* Questions
**1.** Using the Comic Con passage, decide whether each statement agrees with it: (a) The writer is attending the San Diego Comic Con this week. (b) The San Diego Comic Con draws well over 120,000 fans. (c) The writer's pause comes from the convention celebrating pop culture. Answer yes or no for each, quoting the words of the passage that settle it.
**2.** Render this sentence from the Comic Con passage in Spanish: "The San Diego Comic Con (SDCC) is certainly not the only comic-based convention, but if past attendance figures are any indication, it’s the largest one in the world, with attendance well over 120,000 fans."
**3.** Carry the Comic Con passage forward from its last sentence.

* Source extract
[Start of Attachment]

This week in San Diego, Comic Con is taking place, where thousands upon thousands of people will flock to, at least ostensibly, pay their respects or show interest in comics and graphic novels – and no, I’m not there. The San Diego Comic Con (SDCC) is certainly not the only comic-based convention, but if past attendance figures are any indication, it’s the largest one in the world, with attendance well over 120,000 fans. Of course, it’s not entirely about comics, and more than a few media types have billed it as a celebration of geeks and pop culture, but the heart of the convention remains the comic book [and its upscale step-sibling, the graphic novel], along with the big and small screen media spin-offs.
For all the hype, and even considering that there are more than a few well-known fantasy novelists there, the whole operation gives me pause… and that pause is not because the comic con celebrates pop culture, but because, first, it shows where pop culture is and where it is headed and, second, because both pop culture and this celebration of that “culture” are based on the exaggeration of image… and the fact that so many millions of Americans are so poor in imagination that they cannot or will not create images in their own mind.

[End of Attachment]

[Stored data entries]
[Start of Attachment]

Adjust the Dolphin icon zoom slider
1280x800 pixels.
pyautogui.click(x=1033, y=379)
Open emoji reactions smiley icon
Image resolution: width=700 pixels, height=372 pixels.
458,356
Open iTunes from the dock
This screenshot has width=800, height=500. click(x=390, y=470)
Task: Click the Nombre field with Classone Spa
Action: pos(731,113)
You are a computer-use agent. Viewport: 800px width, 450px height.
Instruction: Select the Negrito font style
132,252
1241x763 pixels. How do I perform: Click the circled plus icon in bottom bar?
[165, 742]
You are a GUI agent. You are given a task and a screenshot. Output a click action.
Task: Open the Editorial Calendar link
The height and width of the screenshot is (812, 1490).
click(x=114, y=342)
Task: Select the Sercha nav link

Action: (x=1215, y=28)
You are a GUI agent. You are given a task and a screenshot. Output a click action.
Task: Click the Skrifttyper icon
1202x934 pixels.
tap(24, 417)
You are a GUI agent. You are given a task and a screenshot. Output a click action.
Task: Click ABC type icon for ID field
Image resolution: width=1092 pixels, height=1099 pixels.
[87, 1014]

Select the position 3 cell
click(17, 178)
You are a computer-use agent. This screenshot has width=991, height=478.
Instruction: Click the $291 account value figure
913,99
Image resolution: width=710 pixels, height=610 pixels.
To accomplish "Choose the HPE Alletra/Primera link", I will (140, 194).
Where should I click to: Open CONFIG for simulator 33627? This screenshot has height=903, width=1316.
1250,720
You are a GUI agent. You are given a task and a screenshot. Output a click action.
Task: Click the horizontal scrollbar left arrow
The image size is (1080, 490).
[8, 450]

[End of Attachment]

* Answers to the tasks
**1.**
(a) No: "and no, I’m not there."
(b) Yes: "with attendance well over 120,000 fans."
(c) No: "that pause is not because the comic con celebrates pop culture"

**2.** La San Diego Comic Con (SDCC) no es, desde luego, la única convención dedicada a los cómics, pero si las cifras de asistencia de años anteriores sirven de indicación, es la más grande del mundo, con una asistencia muy superior a los 120 000 aficionados.

**3.**
Back in the dark ages, when I was a boy, there were comic books everywhere. Even Isaac Asimov read them as a boy, but for the most part, comic books were for the young and those who lacked the mental and intellectual ability to read the printed word and visualize a world evoked by those words.
From what I can tell from sketchy statistics, attendance at the World Science Fiction Convention, while fluctuating by location, has been dropping, and has been as low as 4,000 participants in recent years. By comparison the first California Comic Con was held in San Diego in 1970… and drew all of 300 attendees. Now SDCC tops 120,000, and some have claimed there are far, far more attendees. To me, this trend is symptomatic of the fact that the percentage of serious readers, even among college graduates, continues to drop, but media and comics are booming!
The problem, as I see it, with media and comics as popular culture – besides the fact that, for a time, books were once considered popular culture and now are not – is that the proliferation and consumption of prefabricated images dulls imagination and creativity. Even among F&SF writers, there are more and more books about narrower and narrower subjects. When the F&SF field publishes books like Pride and Prejudice and Zombies [a best-seller, no less] or Twilight and all its clones, and every possible permutation on vampires, zombies, and werewolves, including, believe it or not, My Life as a White Trash Zombie, how much room is there for something different from such narrow sensationalism? Even if there is, how many writers have the background and imagination to write something different?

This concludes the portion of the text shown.